А у Димки слезы подступили к горлу. И было ему страшно, и было ему жалко оставлять одного незнакомца. И, закусив губу, глотая слезы, он пополз, спотыкаясь о разбросанные остатки кирпичей.

«Тара-та-тах!» — прорезало вдруг воздух. — «Тара-та-тах! Ба-бах!.. Тиу-у, тиу-у…» — взвизгнуло над сараями.

И крики, и топот, и зазвеневшее эхо от разряженных обойм «льюисов» — все это так внезапно врезалось, разбило предрассветную тишину и вместе с ней и долгое ожидание, что не запомнил и сам Димка, как очутился он опять возле незнакомца. И, не будучи более в силах сдерживаться, заплакал громко-громко.

— Чего ты, глупый? — радостно спросил тот.

— Да ведь это же они… — отвечал Димка улыбаясь, но не переставая плакать.

И еще не смолкли выстрелы за деревней, еще кричали где-то, когда затопали лошади около сараев. И знакомый задорный голос завопил: — Сюда! Зде-есь!

Отлетели снопы в сторону. Ворвался свет в щель. И кто-то спросил тревожно и торопливо.

— Вы здесь, товарищ Сергеев?

И народу кругом сколько появилось откуда-то — и командир, и комиссар, и красноармейцы, и фельдшер с сумкой! И все гоготали и кричали что-то совсем несуразное.

— Димка, — захлебываясь от гордости, торопился рассказать Жиган, — я успел… назад на коне летел… И сейчас с зелеными тоже схватился… в самую гущу… Как рубанул одного по башке, так тот и свалился!..

— Ты врешь, Жиган… Обязательно врешь… У тебя и сабли-то нету, — ответил Димка и засмеялся сквозь не высохшие еще слезы.

Весь день было весело. Димка вертелся повсюду. И все ребятишки дивились на него и целыми ватагами ходили смотреть, где прятался беглец, так что к вечеру, как после стада коров, намята и утоптана была солома возле логова.

Должно быть, большим начальником был недавний пленник, потому что слушались его и красноармейцы, и командиры.

Написал он Димке всякие бумаги и на каждую бумагу печать поставил, чтобы не было никакой задержки ни ему, ни матери, ни Топу до самого города Петрограда.

А Жиган среди бойцов чертом ходил и песни такие заворачивал, что только ну! И хохотали над ним красноармейцы и тоже дивились его глотке.

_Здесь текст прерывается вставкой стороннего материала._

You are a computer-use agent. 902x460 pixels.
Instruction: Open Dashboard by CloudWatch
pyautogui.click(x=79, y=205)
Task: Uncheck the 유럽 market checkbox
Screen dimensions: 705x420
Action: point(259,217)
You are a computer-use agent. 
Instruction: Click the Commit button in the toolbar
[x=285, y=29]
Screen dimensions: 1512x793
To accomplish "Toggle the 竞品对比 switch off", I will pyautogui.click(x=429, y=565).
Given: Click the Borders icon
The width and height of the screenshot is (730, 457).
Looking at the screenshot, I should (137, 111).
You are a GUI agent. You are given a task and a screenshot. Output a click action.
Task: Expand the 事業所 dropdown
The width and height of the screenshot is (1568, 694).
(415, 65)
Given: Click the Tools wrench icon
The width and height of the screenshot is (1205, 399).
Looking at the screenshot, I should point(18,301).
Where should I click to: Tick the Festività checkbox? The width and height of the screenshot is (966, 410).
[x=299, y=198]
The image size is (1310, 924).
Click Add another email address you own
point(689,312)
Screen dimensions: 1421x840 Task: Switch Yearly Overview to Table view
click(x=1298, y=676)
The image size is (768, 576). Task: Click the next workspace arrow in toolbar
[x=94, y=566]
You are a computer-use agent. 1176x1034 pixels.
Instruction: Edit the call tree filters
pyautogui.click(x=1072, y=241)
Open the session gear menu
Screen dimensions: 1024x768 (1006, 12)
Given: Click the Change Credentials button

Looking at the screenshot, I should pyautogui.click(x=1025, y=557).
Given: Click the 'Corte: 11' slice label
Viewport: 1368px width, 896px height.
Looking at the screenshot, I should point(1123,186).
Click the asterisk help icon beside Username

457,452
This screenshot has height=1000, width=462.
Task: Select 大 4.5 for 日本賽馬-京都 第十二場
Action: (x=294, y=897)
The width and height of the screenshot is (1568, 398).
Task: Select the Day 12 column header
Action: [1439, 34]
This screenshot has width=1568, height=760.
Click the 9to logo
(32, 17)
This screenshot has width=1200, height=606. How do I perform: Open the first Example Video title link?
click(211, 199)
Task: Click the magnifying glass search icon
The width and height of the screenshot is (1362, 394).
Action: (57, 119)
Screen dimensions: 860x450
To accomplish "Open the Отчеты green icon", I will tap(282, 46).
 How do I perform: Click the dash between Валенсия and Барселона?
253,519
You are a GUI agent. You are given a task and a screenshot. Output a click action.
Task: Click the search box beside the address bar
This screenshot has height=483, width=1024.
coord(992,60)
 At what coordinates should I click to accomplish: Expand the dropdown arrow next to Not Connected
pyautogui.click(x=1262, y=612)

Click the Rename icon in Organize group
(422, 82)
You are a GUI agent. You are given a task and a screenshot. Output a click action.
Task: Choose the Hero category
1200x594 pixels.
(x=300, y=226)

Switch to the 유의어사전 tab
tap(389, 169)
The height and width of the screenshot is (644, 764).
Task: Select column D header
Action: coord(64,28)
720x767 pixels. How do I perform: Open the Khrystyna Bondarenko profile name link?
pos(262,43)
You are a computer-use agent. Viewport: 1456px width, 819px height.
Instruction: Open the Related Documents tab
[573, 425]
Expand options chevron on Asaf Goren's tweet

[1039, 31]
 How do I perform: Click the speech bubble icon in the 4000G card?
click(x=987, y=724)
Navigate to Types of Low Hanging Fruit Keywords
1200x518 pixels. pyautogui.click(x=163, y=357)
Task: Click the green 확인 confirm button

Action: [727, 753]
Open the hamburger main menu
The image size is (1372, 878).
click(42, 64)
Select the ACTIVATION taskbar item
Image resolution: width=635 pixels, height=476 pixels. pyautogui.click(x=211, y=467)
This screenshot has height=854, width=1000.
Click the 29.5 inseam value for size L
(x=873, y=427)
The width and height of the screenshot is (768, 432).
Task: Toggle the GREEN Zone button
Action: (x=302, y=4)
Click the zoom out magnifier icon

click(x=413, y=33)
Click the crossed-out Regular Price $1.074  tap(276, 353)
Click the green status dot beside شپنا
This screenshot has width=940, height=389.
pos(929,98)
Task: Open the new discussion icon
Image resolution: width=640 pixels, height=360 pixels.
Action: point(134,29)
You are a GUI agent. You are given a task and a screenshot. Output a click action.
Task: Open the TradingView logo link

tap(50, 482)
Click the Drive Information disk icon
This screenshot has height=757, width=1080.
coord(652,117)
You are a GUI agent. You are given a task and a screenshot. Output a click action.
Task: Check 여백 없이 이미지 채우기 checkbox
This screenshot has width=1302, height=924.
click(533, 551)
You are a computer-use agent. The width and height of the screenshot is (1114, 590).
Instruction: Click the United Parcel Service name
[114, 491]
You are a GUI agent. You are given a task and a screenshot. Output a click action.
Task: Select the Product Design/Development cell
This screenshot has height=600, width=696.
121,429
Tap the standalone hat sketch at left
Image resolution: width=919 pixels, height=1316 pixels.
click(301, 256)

— Жиган! А ты теперь куда?

Остановился на минуту Жиган, как будто легкая тень пробежала по его маленькому лицу, потом головой тряхнул отчаянно:

— Я, брат, фьи-ить! Даешь по станциям, по эшелонам. Я сейчас новую песню у них перенял:

Ночь прошла в полевом лазарети;
День весенний и яркий настал.
И при солнечном, теплом рассве-ти
Маладой командир умирал…

Хоро-ошая песня! Я спел — гляжу: у старой Горпины слезы катятся. «Чего ты, — говорю, — бабка?» — «Та умирал же!» — «Э, бабка, дак ведь это в песне». «А когда б только в песне, — говорит, — а сколько ж и взаправду». Вот в эшелонах только, — добавил он, запнувшись немного, — некоторые из товарищей не доверяют. «Катись, — говорят, — колбасой. Может, ты шантрапа или шарлыган. Украдешь чего-либо». Вот кабы и мне бумагу!

— А давайте напишем ему, в самом деле, — предложил кто-то.

— Напишем, напишем!

И написали ему, что «есть он, Жиган, не шантрапа и не шарлыган, а элемент, на факте доказавший свою революционность», а потому «оказать ему, Жигану, содействие в пении советских песен по всем станциям, поездам и эшелонам».

И много ребят подписалось под той бумагой — целые пол-листа да еще на оборотной. Даже рябой Пантюшкин, тот, который еще только на прошлой неделе писать научился, вычертил всю фамилию до буквы.

А потом понесли к комиссару, чтобы дал печать. Прочитал комиссар. — Нельзя, — говорит, — на такую бумагу полковую печать.

— Как же нельзя? Что, от ней убудет, что ли? Приложите, пожалуйста. Что же, даром, что ли, старался малый?

Улыбнулся комиссар:

— Этот самый, с Сергеевым?

— Он, язви его шельма.

— Ну уж в виде исключения… — И тиснул по бумаге. Сразу же на ней РСФСР, серп и молот — документ. И такой это вечер был, что давно не запомнили поселяне. Уж чего там говорить, что звезды, как начищенные кирпичом, блестели! Или как ветер густым настоем отцветающей гречихи пропитал все. А на улицах что делалось! Высыпали как есть все за ворота. Смеялись красноармейцы задорно, визжали дивчата звонко. А лекпом Придорожный, усевшись на митинговых бревнах перед обступившей его кучкой молодежи, наигрывал на двухрядке.